>> Start Passage to read

The Wolfson Galleries
1st century BC  2nd century AD

Closed until further notice

Sculpture played an important role in both domestic and civic life in the ancient Roman empire. Statues, sarcophagi and reliefs were placed in private homes, gardens and public buildings in cities such as Sardis, Ephesos, Alexandria and Cyrene.

Among the objects on display in Room 83 are a large, elaborately carved marble vase from the second century AD, popularly known as the Townley Vase, and sculptures from Cyrenaica. A fragment of a colossal marble foot is also on display. It was found in Alexandria and dates to the second century AD.

>> End Passage to read
>> Start Recorded data

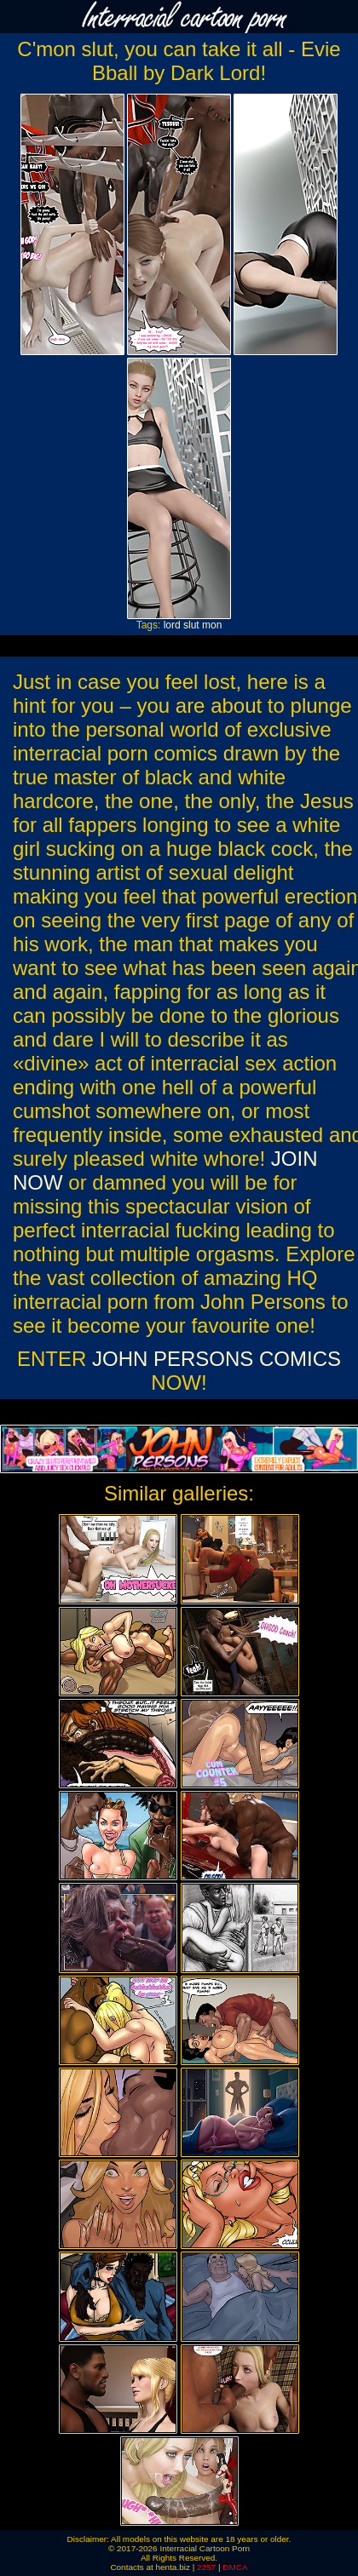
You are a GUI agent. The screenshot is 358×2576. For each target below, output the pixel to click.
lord (172, 625)
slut (191, 625)
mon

>> End Recorded data

Written tasks:
1 > Do the following statements agree with the passage about the Wolfson Galleries? For each, answer yes or no and quote the deciding words. (a) The Townley Vase dates from the second century AD. (b) The fragment of a colossal marble foot was found in Cyrene. (c) The galleries are currently open to visitors.
2 > Continue the passage about the Wolfson Galleries after its last sentence.

Expected responses:
1 >
(a) Yes: "a large, elaborately carved marble vase from the second century AD, popularly known as the Townley Vase"
(b) No: "It was found in Alexandria"
(c) No: "Closed until further notice"

2 >
The eighteenth-century collector and connoisseur Charles Townley (1737-1805) made the 'Grand Tour' to Italy no less than three times. Both during his travels and by postal order from his home in London he purchased large amounts of ancient sculpture. His extensive collection included Roman statues, busts and sepulchral chests, sarcophagi, many of which are on display in Room 84.

A cast of the famous marble bust known as ‘Clytie’, dating from around AD 40-50, is also on display. The original can be seen in the Enlightenment Gallery (Room 1) and was said to be Townley’s favourite sculpture. It later featured prominently in the painter Johann Zoffany’s portrait of the collector, which is reproduced in Room 84.